Maybe it was when we realized we weren’t the invincible girls we thought we were and that scary characters could creep into our worlds and hurt us in places so deep, we didn’t know they existed.

The common ground every guarded girl shares is this: She didn’t exit the womb cut from steel. Someone, at some point, took something irreplaceable from her. Something she’s terrified to lose again.

She’s careful, not careless.

A guarded girl serves as her very own security system and won’t hesitate to draw her gun if threatened; she will do anything to protect her precious emotional orbit and stay safe.

She’s had to wrestle with negative people ruthlessly breaking into her precious orb before, and has the scars to prove it. Just because you say the right things and sport a clean track record doesn’t mean you can be trusted.

A guarded girl has learned the hardest lesson of all: Monsters don't leave just because you tell them too. Some villains have no qualms about staying uninvited.

Don’t expect a guarded girl to frivolously open her doors just because YOU know you’re a good person. Actions speak far louder than sweet words, a clean bill of history and solid reputation.

She’s not cold; she’s been burned.

My first romantic partner once referred to me as The Ice Queen. “Ice Queen” may sound pretty as it trickles off the tongue — but even my disillusioned teenage self knew it’s wasn’t a compliment.

Girls are supposed to emanate warmth; our default stance is meant to be that of an open-armed goddess, skipping across the strawberry fields, oohing and awing at everything in dear sight.

We're supposed to be wiping hot mascara tears off our petal pink cheeks when we’re watching a tragically romantic movie in a public theater. Public displays of vulnerability are what make us GIRLS, right?

Guarded girls struggle to expose their vulnerabilities to the outer world and are relentlessly cast off as cold-blooded freaks because of it.

Just because a girl isn’t comfortable crying in public, or neglects to swan dive into the extended arms of a stranger’s hug — doesn’t mean she’s cold.
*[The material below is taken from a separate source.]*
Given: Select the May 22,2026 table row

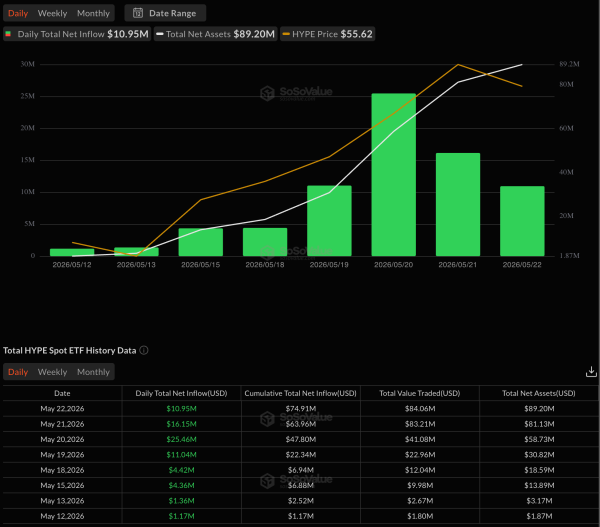Looking at the screenshot, I should [300, 408].
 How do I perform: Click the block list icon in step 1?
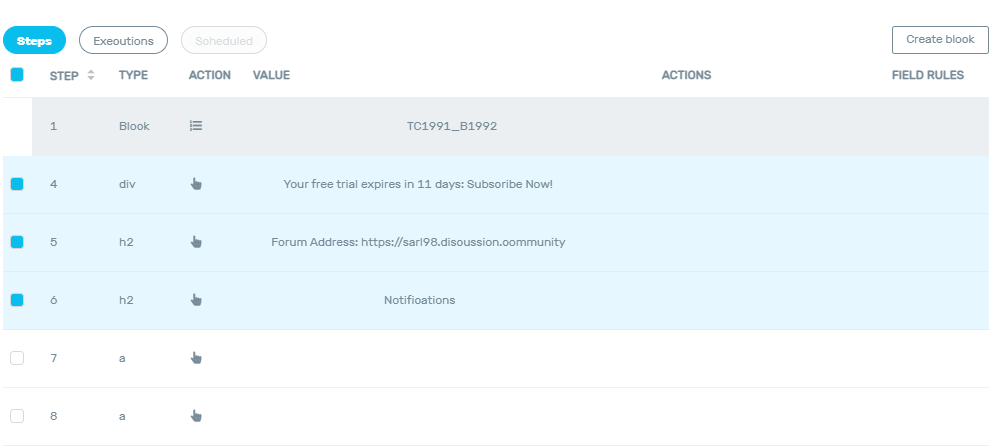pyautogui.click(x=196, y=126)
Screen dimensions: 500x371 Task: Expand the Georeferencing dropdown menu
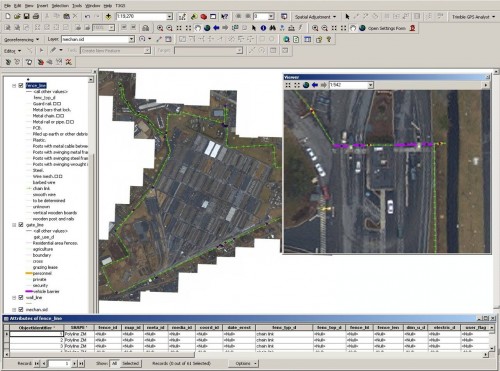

In fact, it might just mean the very opposite (just because she doesn't cry in front of you, doesn't mean she doesn't cry).

If a girl didn’t feel things so deeply, there wouldn’t be a need for such a protective outer shell. When you crack open a guarded girl, you will come to find her insides aren’t sculpted from ice. On the contrary, they’re scalding hot.

A guarded girl attains as huge a heart as any girl, and huge hearts break hard.

She isn’t bitter, she just knows better.

Guarded girls are all too often chewed up and spit out for being sour, landing on the dense cement pavement, cut up by the words "bitter bitch.” A bitch that lives her life with a life-sized chip on her shoulder.

If you dared to scratch the surface, however, you would come to find there's a world of a difference between being bitter and simply knowing better.

Just because you can whisper the right things and curl your lips into a seemingly trustworthy smile doesn’t mean your intentions are pure.

A guarded girl knows things aren’t always as they appear, and the prettiest of people can do the ugliest of things.

She wants love just as much as you do.

The most common, most intensely hurtful misconception of a guarded girl is she’s devoid of love. A guarded girl has a plethora of love brewing within her. Her love runs so deep; it’s unthinkable for her to simply give it away without care or thought.

When a guarded girl lets you into her world, she knows it’s for life. She doesn’t subscribe to the frivolity of the modern day love dynamic in which people merely link hearts just to battle through a tough winter or lonely holiday with a faceless warm body to curl into.

The most beautiful part to loving a guarded girl is this: When she lets you in, it’s not because she needs you. She stopped needing people a long time ago. It’s because she wants you. And that – that is the purest love of all.